Qingluo Tongbi Formula (QTF) is an empirical formula of Chinese medicine master Zhongying Zhou for the treatment of rheumatoid arthritis. Although including Tripterygium wilfordii Hook. F. (TW), it has not shown liver toxicity in clinical application for many years. Our previous studies have shown that QTF can significantly reduce TW-caused hepatotoxicity, but the mechanism is still unclear. This study aimed to explore the important roles of mitophagy and endoplasmic reticulum stress (ERS) and the relationship between them in QTF in alleviating TW-induced hepatotoxicity. In vivo, C57BL/6J female mice were used to build a model of TW-induced liver toxicity; Then mice were randomly divided into control, TW, TW + RG, TW + PN, TW + SA, TW + BM, and QTF groups. After intragastric administration for 7 days, the levels of alanine aminotransferase (ALT), aspartate aminotransferase (AST) and lactate dehydrogenase (LDH) in serum were detected; H and E staining, Oil Red O staining, transmission electron microscopy, Western blotting, and RT-qPCR were used to detect the pathological changes in liver tissue, the levels of ERS and mitophagy related proteins and genes, including GRP78, PERK, DRP1, LC3, etc., In vitro, triptolide (TP), catalpol (CAT), and panax notoginseng saponins (PNS), the main active ingredients of QTF, were selected.
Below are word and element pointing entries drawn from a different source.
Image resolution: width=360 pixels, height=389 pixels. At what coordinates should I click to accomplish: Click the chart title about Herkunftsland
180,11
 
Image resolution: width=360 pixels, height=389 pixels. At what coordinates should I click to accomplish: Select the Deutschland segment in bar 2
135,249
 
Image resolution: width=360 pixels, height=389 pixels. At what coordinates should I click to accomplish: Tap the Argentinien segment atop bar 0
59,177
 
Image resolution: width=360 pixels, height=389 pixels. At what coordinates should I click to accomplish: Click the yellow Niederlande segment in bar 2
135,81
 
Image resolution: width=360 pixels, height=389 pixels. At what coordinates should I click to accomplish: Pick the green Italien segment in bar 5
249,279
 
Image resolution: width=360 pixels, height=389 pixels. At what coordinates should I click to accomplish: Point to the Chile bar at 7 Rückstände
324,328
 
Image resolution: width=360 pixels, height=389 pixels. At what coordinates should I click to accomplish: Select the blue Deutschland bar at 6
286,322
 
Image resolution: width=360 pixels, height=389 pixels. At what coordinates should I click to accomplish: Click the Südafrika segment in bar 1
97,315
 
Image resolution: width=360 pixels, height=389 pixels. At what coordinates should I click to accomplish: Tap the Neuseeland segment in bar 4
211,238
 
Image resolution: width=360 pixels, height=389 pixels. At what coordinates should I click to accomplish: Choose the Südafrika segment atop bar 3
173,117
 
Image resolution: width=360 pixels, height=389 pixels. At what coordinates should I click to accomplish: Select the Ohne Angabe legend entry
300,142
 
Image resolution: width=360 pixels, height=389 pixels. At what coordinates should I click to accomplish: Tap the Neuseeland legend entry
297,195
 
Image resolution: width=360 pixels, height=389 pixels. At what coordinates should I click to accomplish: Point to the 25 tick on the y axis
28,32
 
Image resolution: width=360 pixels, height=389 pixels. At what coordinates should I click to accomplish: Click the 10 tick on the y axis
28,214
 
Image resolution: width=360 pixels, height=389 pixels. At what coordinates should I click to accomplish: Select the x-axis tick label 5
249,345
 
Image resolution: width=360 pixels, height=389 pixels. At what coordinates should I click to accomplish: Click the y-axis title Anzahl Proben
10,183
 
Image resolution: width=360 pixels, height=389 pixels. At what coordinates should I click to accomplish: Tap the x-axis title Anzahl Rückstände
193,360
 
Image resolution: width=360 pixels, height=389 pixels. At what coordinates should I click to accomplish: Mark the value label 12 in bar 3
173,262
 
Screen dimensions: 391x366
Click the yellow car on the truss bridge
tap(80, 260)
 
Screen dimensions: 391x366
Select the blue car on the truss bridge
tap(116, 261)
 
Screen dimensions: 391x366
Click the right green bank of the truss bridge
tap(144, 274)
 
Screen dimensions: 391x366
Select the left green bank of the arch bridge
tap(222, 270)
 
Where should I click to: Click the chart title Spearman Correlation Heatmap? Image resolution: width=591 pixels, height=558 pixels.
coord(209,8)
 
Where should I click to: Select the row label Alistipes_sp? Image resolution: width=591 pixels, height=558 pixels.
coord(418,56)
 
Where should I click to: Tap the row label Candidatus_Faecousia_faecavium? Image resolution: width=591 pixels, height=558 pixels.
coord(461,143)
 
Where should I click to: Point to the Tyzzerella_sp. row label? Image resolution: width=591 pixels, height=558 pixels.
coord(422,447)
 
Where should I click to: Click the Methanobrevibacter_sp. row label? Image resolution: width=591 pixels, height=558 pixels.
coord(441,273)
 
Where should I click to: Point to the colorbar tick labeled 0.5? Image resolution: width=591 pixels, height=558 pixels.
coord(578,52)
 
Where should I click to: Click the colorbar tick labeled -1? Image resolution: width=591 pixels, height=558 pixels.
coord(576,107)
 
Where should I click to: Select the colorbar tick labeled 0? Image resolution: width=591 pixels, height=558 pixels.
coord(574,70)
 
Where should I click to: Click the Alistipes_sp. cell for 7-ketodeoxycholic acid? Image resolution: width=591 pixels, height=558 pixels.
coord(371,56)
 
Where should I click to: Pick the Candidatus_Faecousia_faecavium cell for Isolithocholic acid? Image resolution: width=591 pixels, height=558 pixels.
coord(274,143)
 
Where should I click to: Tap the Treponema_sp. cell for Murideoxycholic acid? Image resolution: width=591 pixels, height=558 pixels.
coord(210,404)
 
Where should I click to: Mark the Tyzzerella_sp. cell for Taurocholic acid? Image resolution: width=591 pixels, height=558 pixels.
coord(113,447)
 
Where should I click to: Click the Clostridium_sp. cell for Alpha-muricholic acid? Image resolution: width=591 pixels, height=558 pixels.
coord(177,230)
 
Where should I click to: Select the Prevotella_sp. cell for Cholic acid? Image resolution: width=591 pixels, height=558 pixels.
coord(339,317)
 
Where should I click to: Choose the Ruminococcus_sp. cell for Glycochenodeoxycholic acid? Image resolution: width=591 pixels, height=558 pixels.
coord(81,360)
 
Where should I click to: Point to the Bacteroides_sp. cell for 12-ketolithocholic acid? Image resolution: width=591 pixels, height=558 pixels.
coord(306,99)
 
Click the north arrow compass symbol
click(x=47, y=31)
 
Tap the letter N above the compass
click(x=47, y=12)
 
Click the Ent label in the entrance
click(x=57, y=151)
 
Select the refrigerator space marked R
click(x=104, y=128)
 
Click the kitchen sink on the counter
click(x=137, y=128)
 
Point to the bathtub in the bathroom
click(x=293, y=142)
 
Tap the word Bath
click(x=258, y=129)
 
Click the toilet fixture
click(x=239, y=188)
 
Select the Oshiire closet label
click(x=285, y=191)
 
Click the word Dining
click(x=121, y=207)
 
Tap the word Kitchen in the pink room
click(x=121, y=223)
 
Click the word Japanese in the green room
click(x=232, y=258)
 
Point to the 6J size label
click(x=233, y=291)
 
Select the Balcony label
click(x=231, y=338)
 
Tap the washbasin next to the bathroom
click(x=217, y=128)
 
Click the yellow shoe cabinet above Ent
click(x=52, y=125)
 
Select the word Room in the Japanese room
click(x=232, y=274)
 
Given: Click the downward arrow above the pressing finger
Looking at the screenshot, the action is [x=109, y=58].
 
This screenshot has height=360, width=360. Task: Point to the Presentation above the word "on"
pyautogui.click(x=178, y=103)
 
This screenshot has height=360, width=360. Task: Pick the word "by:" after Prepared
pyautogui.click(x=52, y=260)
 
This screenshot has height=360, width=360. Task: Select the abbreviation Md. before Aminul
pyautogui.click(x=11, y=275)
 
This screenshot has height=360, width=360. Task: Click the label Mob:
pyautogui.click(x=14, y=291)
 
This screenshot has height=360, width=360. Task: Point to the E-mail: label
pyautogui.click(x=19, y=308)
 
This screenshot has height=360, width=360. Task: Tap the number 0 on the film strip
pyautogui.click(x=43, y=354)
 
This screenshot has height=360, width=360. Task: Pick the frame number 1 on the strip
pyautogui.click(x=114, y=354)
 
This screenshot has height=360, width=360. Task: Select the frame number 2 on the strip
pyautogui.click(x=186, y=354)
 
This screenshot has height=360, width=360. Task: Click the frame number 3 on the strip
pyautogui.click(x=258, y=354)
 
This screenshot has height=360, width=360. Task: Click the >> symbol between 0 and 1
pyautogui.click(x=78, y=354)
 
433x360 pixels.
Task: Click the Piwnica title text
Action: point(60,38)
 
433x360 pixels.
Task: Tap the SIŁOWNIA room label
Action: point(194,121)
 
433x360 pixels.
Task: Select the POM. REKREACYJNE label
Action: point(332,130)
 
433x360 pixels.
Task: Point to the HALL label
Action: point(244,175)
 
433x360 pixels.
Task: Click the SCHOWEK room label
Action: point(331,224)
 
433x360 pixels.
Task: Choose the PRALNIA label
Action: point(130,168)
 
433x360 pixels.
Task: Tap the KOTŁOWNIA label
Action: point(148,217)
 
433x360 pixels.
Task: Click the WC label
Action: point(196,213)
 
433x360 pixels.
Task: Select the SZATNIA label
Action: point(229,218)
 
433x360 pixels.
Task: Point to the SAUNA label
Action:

The mitophagy inhibitor, ERS inhibitor, and PERK inhibitor were used to further study the relationship between TW-induced ERS and mitophagy in HepaRG cells. The results showed that, QTF reduced excessive mitophagy and ERS in TW-induced hepatotoxicity in C57BL/6J mice, and the attenuating effects of RG and PN in QTF were most obvious, and they also significantly restrained the TW-induced ERS and mitophagy by the PERK-ATF4 pathway. Furthermore, PNS was superior to CAT in inhibiting the expression levels of GRP78, PERK, and ATF4, while CAT was superior to PNS in reversing the expression levels of DRP1, P62, and LC3. The combination of CAT and PNS had the best attenuating effect and the most significant regulation on ERS and mitophagy. In conclusion, QTF can alleviate TW-induced hepatotoxicity by differentially downregulating the PERK-ATF4 pathway and excessive mitophagy by different components.